#### WORK ITEM:
Pull out each line in the records below that contains the string "label". Matching is case-sensitive.

#### DATA IN THIS EXERCISE:
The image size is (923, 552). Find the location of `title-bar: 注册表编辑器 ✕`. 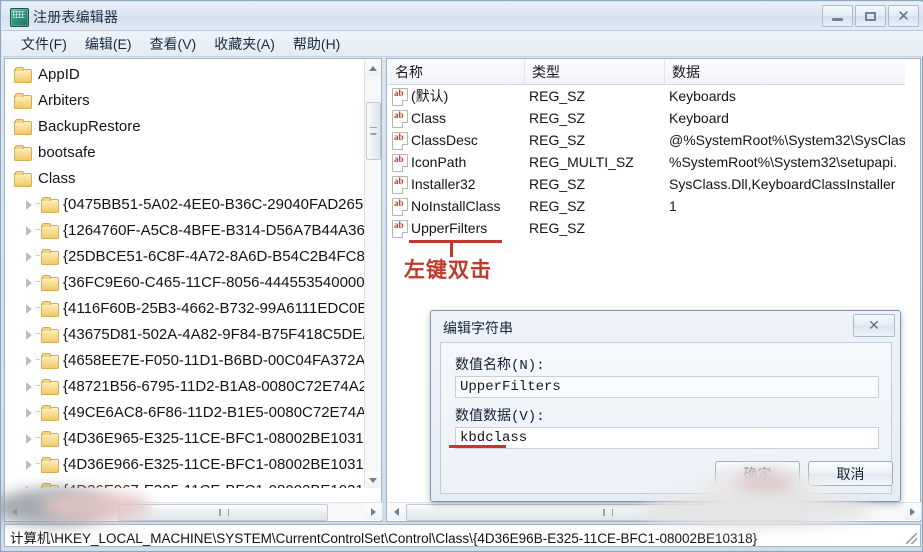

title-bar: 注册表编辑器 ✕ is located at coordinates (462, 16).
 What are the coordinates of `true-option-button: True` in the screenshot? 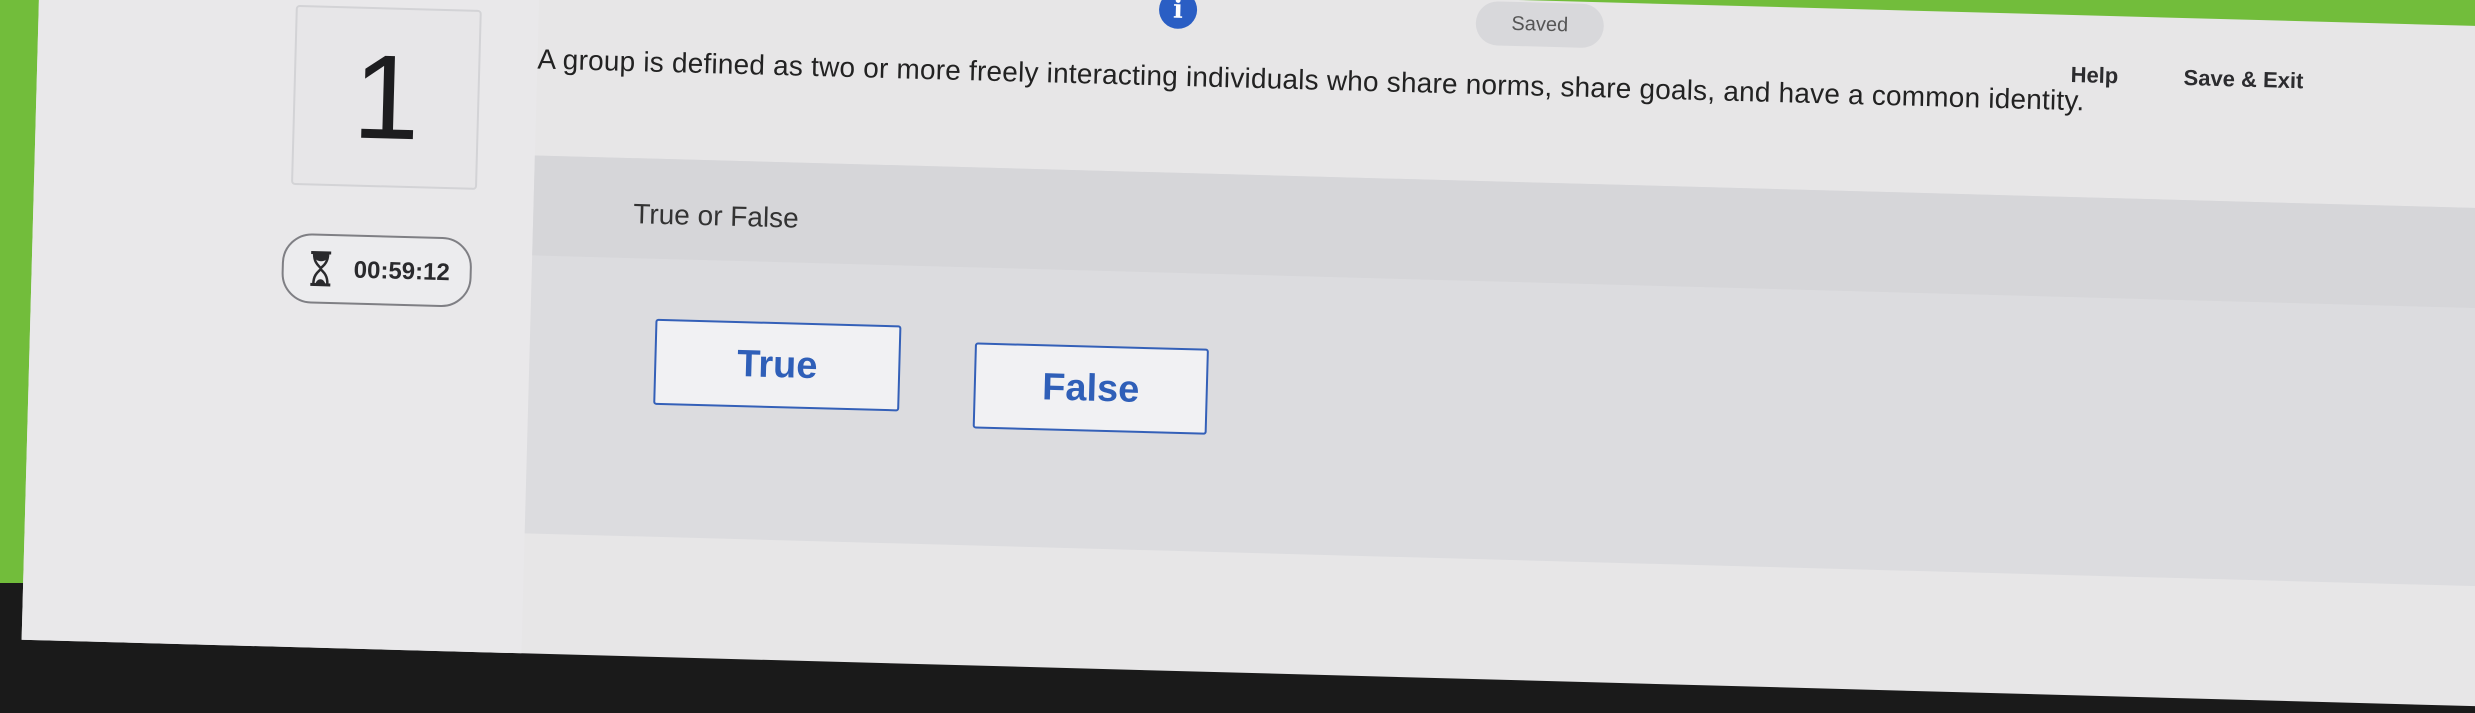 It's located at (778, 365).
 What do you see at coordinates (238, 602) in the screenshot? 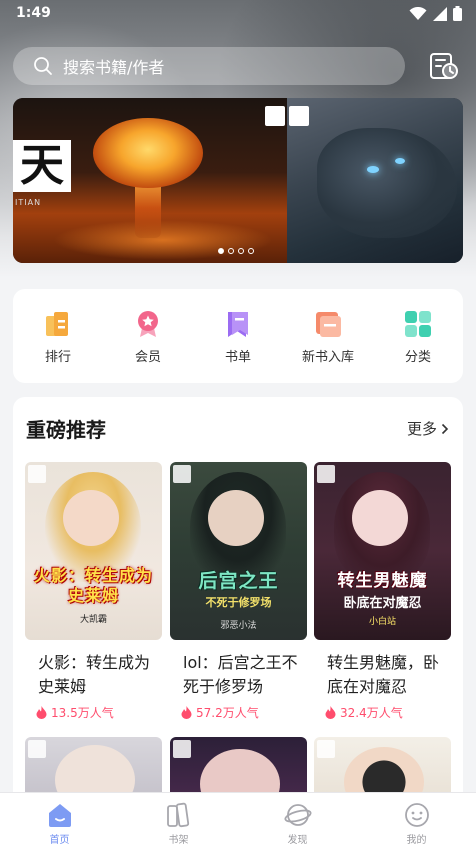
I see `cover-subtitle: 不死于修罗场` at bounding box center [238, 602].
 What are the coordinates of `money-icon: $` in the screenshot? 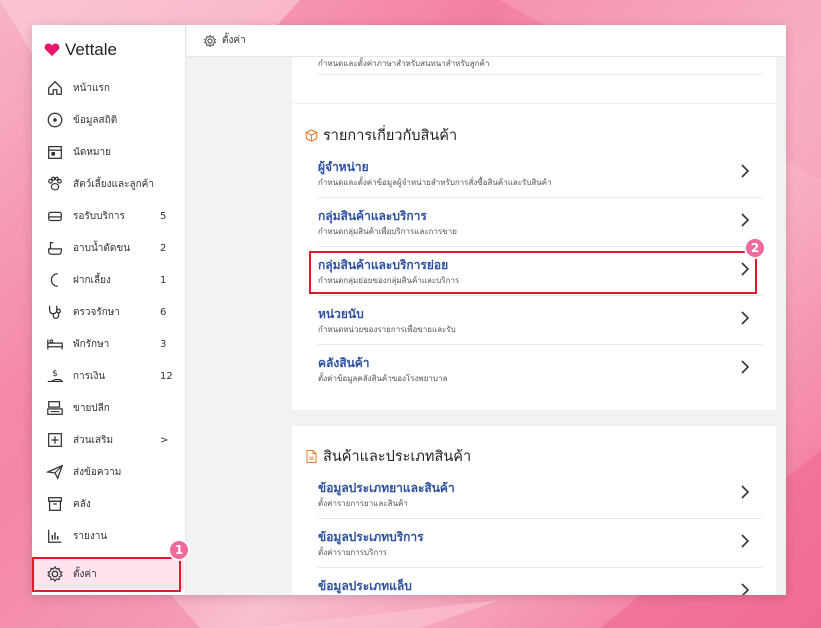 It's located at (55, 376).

...

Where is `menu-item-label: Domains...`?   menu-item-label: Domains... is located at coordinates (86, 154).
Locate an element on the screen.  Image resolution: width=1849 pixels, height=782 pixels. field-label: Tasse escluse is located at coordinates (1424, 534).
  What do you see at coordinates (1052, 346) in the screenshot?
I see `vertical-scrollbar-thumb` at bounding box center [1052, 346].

#### ANSWER SECTION:
Where is `menu-item-label: Domains...`?   menu-item-label: Domains... is located at coordinates (86, 154).
Locate an element on the screen.  Image resolution: width=1849 pixels, height=782 pixels. field-label: Tasse escluse is located at coordinates (1424, 534).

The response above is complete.